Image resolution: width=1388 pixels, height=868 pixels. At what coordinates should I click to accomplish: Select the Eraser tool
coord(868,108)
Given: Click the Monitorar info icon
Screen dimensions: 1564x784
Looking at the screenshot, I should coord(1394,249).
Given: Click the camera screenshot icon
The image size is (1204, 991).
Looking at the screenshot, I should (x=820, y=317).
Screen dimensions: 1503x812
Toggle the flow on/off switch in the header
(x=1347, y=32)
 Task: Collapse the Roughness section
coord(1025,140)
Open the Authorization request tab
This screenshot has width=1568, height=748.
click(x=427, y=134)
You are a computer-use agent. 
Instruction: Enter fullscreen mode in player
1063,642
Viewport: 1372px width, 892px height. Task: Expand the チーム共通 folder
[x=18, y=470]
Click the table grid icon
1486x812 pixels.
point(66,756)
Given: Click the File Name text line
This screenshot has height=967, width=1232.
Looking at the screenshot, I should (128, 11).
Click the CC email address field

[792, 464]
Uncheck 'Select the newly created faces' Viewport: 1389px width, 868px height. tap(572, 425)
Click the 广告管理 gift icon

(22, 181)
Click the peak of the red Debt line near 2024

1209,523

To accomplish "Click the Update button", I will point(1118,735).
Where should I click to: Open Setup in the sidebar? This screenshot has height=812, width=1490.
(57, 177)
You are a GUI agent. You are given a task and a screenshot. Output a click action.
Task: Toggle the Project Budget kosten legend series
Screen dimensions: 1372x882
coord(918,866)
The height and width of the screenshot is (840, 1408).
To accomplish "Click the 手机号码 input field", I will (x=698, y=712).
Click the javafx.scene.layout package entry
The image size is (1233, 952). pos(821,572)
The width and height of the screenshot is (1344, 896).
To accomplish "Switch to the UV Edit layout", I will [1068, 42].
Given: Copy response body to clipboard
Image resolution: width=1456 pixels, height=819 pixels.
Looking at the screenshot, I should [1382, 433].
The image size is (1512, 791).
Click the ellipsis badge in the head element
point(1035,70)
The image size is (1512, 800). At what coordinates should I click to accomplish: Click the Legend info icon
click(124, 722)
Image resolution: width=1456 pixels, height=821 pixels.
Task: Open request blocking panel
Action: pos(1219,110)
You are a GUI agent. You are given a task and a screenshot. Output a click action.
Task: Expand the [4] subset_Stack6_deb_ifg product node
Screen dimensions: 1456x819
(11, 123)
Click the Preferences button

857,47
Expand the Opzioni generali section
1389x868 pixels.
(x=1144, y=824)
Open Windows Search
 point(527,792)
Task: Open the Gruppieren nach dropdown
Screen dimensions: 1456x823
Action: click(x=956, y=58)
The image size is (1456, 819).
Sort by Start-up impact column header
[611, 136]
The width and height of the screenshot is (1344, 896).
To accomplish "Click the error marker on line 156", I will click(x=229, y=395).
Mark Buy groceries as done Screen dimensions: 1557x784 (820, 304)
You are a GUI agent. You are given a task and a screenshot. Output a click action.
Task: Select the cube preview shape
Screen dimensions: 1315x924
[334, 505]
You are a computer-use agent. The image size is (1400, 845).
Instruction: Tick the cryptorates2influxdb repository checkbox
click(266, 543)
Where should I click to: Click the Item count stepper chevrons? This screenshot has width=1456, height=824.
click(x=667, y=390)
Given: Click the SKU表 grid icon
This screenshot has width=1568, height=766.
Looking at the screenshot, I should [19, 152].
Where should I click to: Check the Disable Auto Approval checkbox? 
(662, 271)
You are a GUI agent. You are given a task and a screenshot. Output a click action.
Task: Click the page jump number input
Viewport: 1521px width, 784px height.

*-*-*

■ Exercise goal:
Go through the entries and filter for lines holding the word "grid"; copy each match.

■ Exercise answer:
Click the table grid icon
Given: Click the SKU表 grid icon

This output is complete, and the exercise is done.